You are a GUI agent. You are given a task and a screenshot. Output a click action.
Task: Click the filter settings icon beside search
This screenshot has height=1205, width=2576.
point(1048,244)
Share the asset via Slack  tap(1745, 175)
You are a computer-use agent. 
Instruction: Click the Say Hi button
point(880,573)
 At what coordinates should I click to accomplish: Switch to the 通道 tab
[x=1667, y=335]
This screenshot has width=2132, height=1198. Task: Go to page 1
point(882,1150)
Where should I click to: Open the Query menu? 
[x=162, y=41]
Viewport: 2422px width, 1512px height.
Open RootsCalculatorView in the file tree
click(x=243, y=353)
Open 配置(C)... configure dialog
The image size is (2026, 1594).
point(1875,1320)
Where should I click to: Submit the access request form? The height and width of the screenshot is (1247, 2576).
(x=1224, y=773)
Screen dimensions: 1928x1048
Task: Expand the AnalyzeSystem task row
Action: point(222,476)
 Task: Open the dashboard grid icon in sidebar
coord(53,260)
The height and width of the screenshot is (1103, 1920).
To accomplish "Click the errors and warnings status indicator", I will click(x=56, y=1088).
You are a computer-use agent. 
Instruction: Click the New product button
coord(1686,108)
○ ○ ○ ○ ○
Reproduce, exactly, all the lines shown above.

Your solution.
You are a GUI agent. You are given a task and a screenshot. Output a click action.
Task: Click the filter settings icon beside search
This screenshot has height=1205, width=2576.
point(1048,244)
Share the asset via Slack  tap(1745, 175)
You are a computer-use agent. 
Instruction: Click the Say Hi button
point(880,573)
 At what coordinates should I click to accomplish: Switch to the 通道 tab
[x=1667, y=335]
This screenshot has width=2132, height=1198. Task: Go to page 1
point(882,1150)
Where should I click to: Open the Query menu? 
[x=162, y=41]
Viewport: 2422px width, 1512px height.
Open RootsCalculatorView in the file tree
click(x=243, y=353)
Open 配置(C)... configure dialog
The image size is (2026, 1594).
point(1875,1320)
Where should I click to: Submit the access request form? The height and width of the screenshot is (1247, 2576).
(x=1224, y=773)
Screen dimensions: 1928x1048
Task: Expand the AnalyzeSystem task row
Action: point(222,476)
 Task: Open the dashboard grid icon in sidebar
coord(53,260)
The height and width of the screenshot is (1103, 1920).
To accomplish "Click the errors and warnings status indicator", I will click(x=56, y=1088).
You are a computer-use agent. 
Instruction: Click the New product button
coord(1686,108)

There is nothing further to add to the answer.